▶ Passage provided
Friday, 29 February 2008

To the Feds we Go

Our NSW and Federal Transport Ministers and the NSW Police force at Marrickville.

Pema and I have finally made it home from Sydney to the Central Coast via public transport - the same way we got back into the city for a day of media interviews and filming after the Daily Telegraph article. We had to spend another unplanned night in the city because the transit police were waiting for us at Central Station. "We know who you are", they wrenched my phone out of my hand. I'd had enough, I could see they were not going to let me get on my train, so I was going to leave. Nope, they wouldn't let me leave, wouldn't let me get my train, they were just being obstructionists - and ruff. They asked if Pema was a registered assistance dog. All Barking Mad members know the answer to that one: 'yes, of course, and she has $10 million public liability insurance".

They demanded ID and didn't like it when I asked why if they knew who I was. I am also not obliged to give them ID unless they put me under arrest, but they didn't look happy when I quoted my rights. And these uniformed folks obviously didn't know the Disability Discrimination Act or the difference between a companion dog, an assistance animal and NSW RailCorp unique definition of a 'Therapy Dog'.

Still, winners are grinner's, and we finally got the State Transit to admit what we have known and acted on for nearly a year. We gave Minister Watkins many opportunities to help us end the harassment we were receiving from uninformed bus drivers and even bus Depot Managers. Why did I have to be rolled by the police, charged with resisting arrest (get the irony? That was the charge - so what charge was I resisting?) before he and State Transit admitted their own policy. I can happily say "I told you so" but that does not accomplish our objective. I have no need to stay in the past.
  • We have the admission we wanted, Barking Mad and our faithful members have been vindicated.
  • We have a strategy that is aligned with the NSW State Plan.
  • We have some very pissed off members who are taking up the issue of the police treatment of me (that is not Barking Mad's issue).
  • We have good federal and state (NSW & Queensland) support for many of our policies and we need to build on that.
  • Barking Mad members will continue to use public transport when appropriate and respect those with opposing opinions or fear.
  • But more than that, we will enjoy public transport more than anyone because we ALL experience conversation and people chatting to our dogs while we travel - and we love that sense of community!

▶ Information

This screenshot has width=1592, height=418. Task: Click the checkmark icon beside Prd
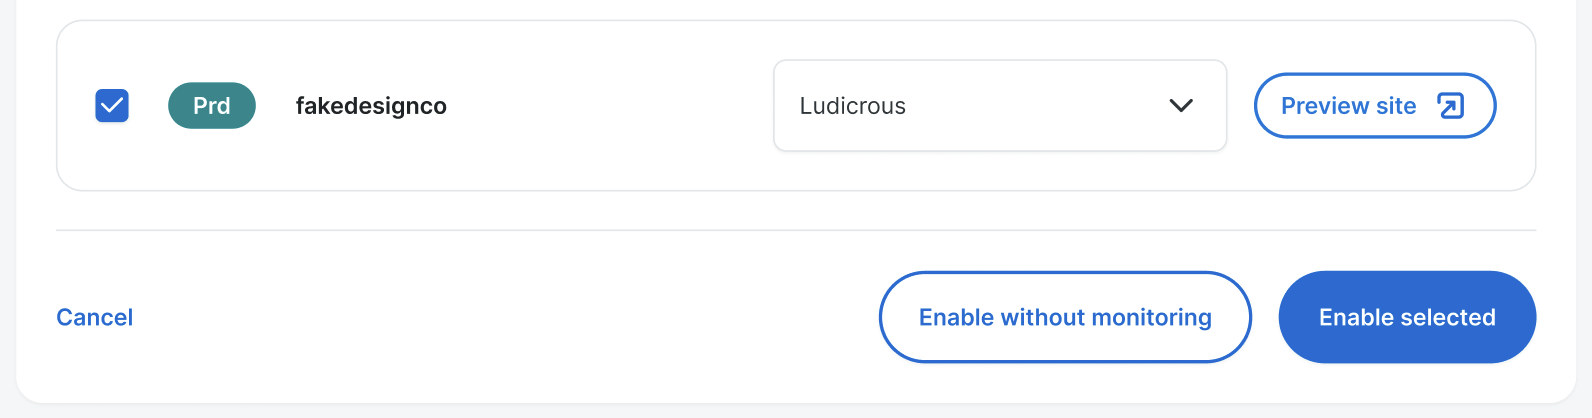(x=112, y=105)
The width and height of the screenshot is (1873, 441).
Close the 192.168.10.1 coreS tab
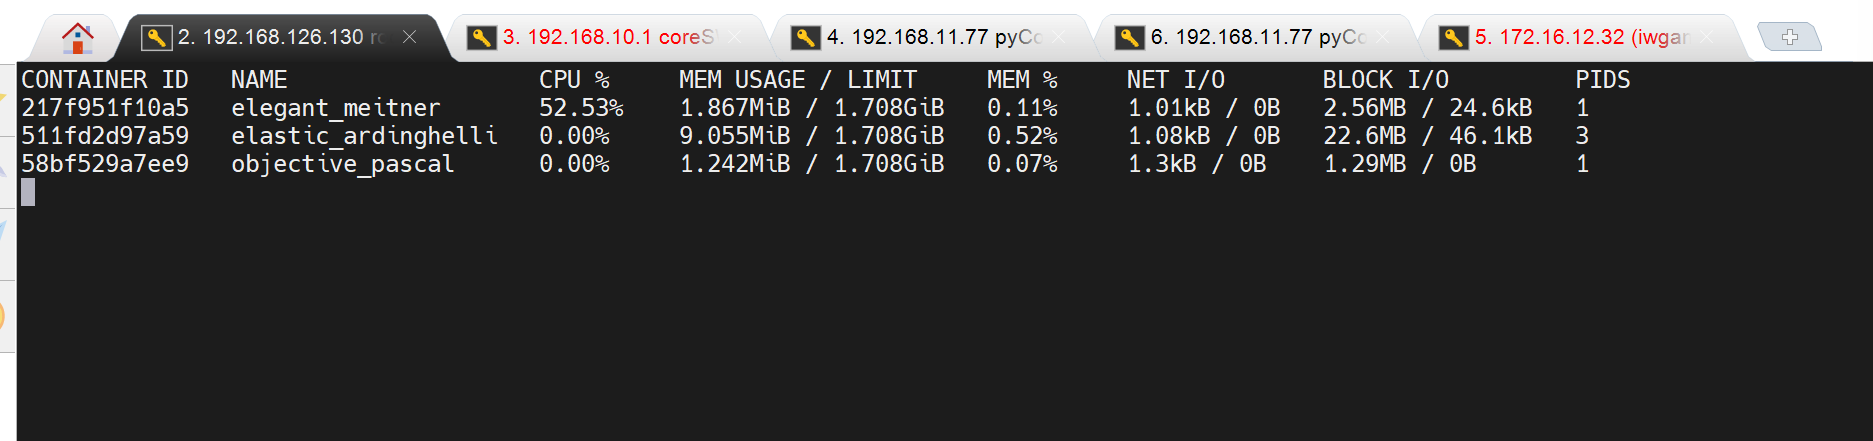(735, 37)
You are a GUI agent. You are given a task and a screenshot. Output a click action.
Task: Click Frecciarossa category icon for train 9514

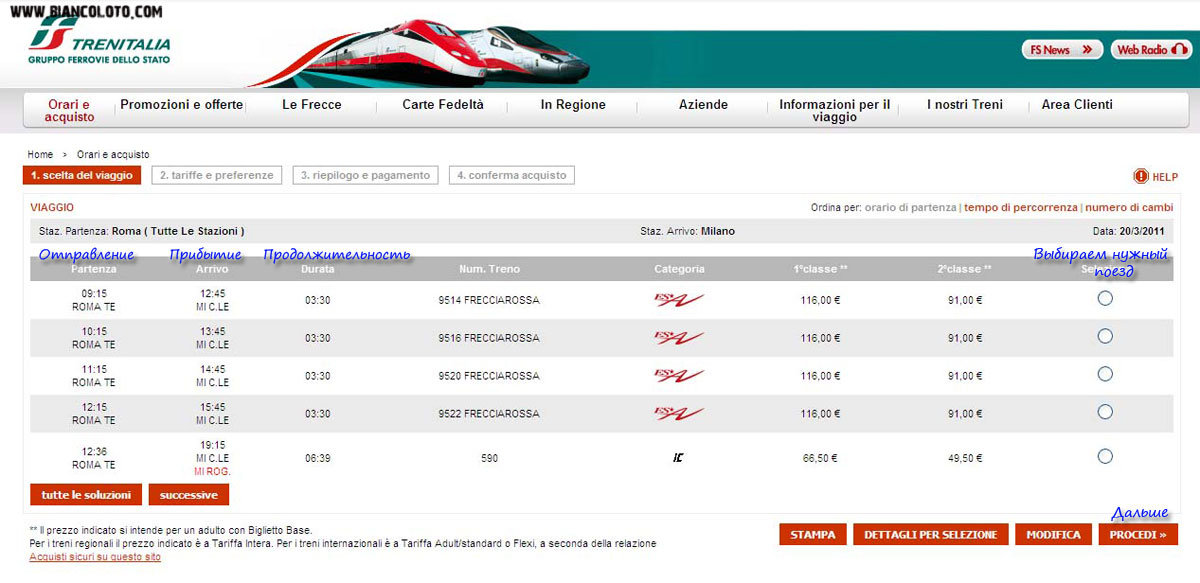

▶ Activity list
(a) Decide whether each statement agrees with the blog post about Pema and public transport. Answer yes or no, and quote the deciding words from the post. (i) The transit police were waiting at Central Station. (ii) The writer counts the police treatment as an issue for Barking Mad. (iii) The writer traveled home from Sydney to the Central Coast by car.
(b) Print the blog post about Pema and public transport from "Still, winners are" to "in the past.".
The records are separate material, unconnected to the blog post.

▶ Per-task answers
(a)
(i) Yes: "the transit police were waiting for us at Central Station"
(ii) No: "(that is not Barking Mad's issue)"
(iii) No: "made it home from Sydney to the Central Coast via public transport"

(b)
Still, winners are grinner's, and we finally got the State Transit to admit what we have known and acted on for nearly a year. We gave Minister Watkins many opportunities to help us end the harassment we were receiving from uninformed bus drivers and even bus Depot Managers. Why did I have to be rolled by the police, charged with resisting arrest (get the irony? That was the charge - so what charge was I resisting?) before he and State Transit admitted their own policy. I can happily say "I told you so" but that does not accomplish our objective. I have no need to stay in the past.